Within the records, find every line that includes the word "đồng" and copy it.

◇ ◇ ◇

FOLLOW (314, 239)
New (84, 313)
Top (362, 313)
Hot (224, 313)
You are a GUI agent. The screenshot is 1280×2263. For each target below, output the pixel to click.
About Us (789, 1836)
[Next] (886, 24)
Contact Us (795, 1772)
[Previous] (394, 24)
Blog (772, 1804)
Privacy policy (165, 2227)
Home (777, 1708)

◇ ◇ ◇

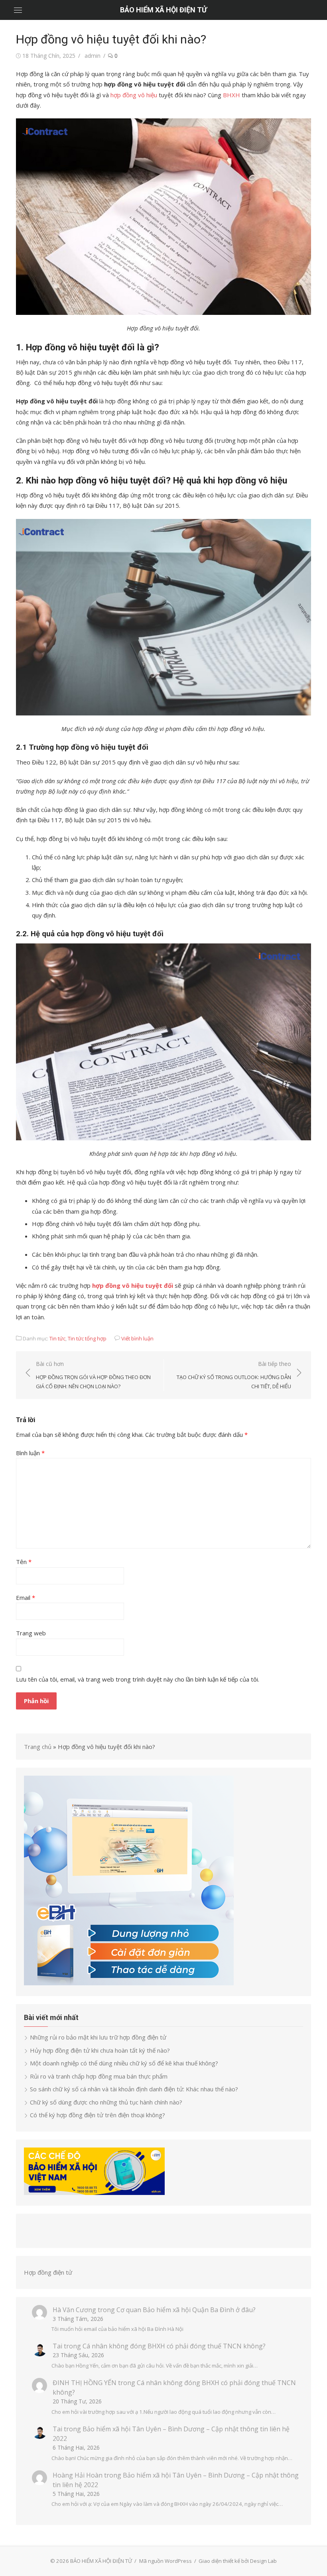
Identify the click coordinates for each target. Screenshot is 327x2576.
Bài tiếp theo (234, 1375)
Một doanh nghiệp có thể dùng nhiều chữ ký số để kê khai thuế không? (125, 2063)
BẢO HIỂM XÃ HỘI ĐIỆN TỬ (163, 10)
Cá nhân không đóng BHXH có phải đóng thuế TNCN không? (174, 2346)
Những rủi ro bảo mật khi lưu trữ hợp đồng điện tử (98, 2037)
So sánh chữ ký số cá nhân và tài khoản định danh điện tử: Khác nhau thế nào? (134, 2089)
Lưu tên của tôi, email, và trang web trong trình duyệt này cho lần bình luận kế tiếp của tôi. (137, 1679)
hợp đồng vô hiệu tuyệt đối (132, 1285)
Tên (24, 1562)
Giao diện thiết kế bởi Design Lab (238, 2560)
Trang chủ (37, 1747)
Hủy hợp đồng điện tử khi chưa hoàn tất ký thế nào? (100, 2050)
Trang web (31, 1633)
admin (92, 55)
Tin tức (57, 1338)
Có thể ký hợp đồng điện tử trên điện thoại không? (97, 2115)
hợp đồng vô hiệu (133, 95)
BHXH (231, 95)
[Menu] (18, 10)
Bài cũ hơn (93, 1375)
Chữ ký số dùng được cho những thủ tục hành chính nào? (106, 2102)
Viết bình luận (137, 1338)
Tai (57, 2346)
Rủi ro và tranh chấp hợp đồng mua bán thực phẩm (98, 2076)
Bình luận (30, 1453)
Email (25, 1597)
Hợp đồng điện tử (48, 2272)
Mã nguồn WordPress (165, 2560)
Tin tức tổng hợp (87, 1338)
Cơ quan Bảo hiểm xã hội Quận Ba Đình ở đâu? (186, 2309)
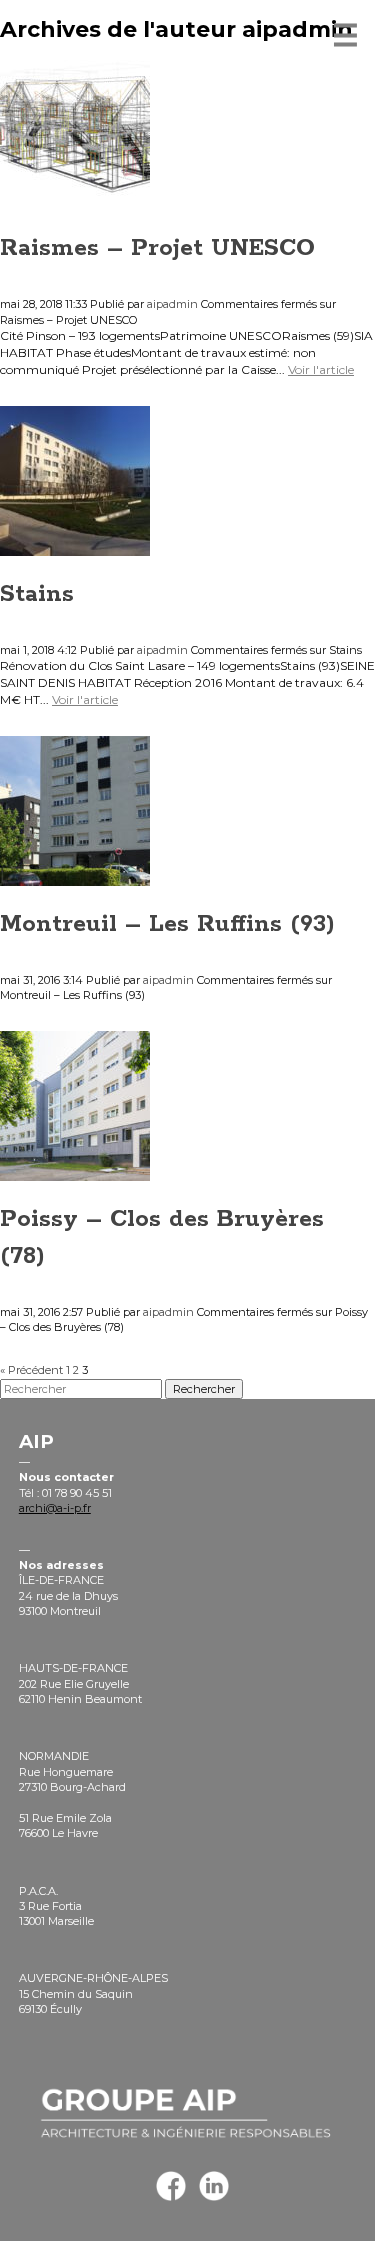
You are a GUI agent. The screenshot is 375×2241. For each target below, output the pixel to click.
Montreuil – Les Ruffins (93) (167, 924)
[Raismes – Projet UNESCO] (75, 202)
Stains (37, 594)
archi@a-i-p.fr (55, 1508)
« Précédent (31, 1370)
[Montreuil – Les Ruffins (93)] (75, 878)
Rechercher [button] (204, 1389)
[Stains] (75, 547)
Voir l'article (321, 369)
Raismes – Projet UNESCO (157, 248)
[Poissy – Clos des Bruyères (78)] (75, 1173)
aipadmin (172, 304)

◇ ◇ ◇

* _Task output_:
Những rủi ro bảo mật khi lưu trữ hợp đồng điện tử (98, 2037)
hợp đồng vô hiệu tuyệt đối (132, 1285)
Hủy hợp đồng điện tử khi chưa hoàn tất ký thế nào? (100, 2050)
Có thể ký hợp đồng điện tử trên điện thoại không? (97, 2115)
hợp đồng vô hiệu (133, 95)
Rủi ro và tranh chấp hợp đồng mua bán thực phẩm (98, 2076)
Hợp đồng điện tử (48, 2272)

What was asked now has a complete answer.